Developing such technology is more challenging that the simplistic ideas of 'buy more buses', or 'charge more per ticket.' That seems to be the task that Blockstream is undertaking with their 'elements' suite of innovations.
sidechains could aggregate the activity of thousands of sidechain transactions to a single on-chain transaction. Even a tiny transaction fee at the user level passed up to the Bitcoin backing layer would support very robust infrastructure.
I would add that merchants of a certain size will provide pretty decent savings to customers who will participate in their company 'rewards program' or use company gift cards. If the merchant had their own branded currency system it must be worth at least as much to them as a silly little rewards card. This could bring a tsunami of value into what I've always called a 'subordinate chains' cypto-currency ecosystem. Sidechains would be an example but the word was not coined when I started promoting that scaling mechanism.

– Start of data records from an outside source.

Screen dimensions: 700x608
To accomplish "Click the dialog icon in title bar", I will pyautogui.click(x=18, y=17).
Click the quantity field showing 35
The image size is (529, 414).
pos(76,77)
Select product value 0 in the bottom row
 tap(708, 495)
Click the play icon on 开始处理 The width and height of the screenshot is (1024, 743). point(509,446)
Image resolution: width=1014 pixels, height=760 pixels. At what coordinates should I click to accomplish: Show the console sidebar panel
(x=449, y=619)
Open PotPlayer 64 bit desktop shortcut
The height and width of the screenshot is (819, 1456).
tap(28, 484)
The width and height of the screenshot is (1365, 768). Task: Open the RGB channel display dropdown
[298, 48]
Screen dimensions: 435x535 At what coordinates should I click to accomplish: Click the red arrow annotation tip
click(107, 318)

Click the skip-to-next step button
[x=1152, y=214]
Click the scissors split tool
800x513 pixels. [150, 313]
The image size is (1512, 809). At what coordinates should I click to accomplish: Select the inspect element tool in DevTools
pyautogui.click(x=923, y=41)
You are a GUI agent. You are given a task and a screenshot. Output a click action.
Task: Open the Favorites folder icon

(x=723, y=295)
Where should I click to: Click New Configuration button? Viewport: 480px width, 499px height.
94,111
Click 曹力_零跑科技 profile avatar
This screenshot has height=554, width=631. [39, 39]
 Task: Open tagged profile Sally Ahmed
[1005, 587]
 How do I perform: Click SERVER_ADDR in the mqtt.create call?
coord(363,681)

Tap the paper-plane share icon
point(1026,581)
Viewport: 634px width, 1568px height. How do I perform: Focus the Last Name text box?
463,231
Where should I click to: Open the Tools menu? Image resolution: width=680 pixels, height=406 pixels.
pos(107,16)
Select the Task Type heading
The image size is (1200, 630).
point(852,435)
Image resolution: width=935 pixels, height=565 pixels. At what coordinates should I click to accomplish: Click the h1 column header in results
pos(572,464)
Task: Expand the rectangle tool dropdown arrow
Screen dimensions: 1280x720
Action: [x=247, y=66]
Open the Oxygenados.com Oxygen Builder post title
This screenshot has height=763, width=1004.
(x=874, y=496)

Seems to me that what Blockstream is shooting for is to be recognized as a trusted authority both technically and ethically in a world where sidechains are a major economic player. If a 'branded currency' is a useful thing to large corporations, they (unlike a gaggle of plebs) have the muscle to induce governments to lighten up and allow them to at least exist.
I would never expect the financial services industry proper to be very supportive of real sidechains operating under a 'free' backing store since they are doing very well under the current fully controlled systems. I could see this sector promoting something like XT which gives them the hope of monopolizing the take from a centralized and controlled solution just as they do with most fiat systems today.
Except that what you are doing is effectively "dressing" up the bus company to be contracted out to a 3rd party operator. That operator runs the buses, invests in new buses that are entirely his. collects the fares and manages the majority of the business. Then you tell your shareholders that they never owned the buses in the first place - only the bus stops. But you originally thought there was a limited number of stops, you now find that their are 100,000,000 bus stops where previously you had one. Your bus stop is virtually valueless. The buses go by full.
80,000 to a bus??? Thats exactly why you shouldn't be in charge.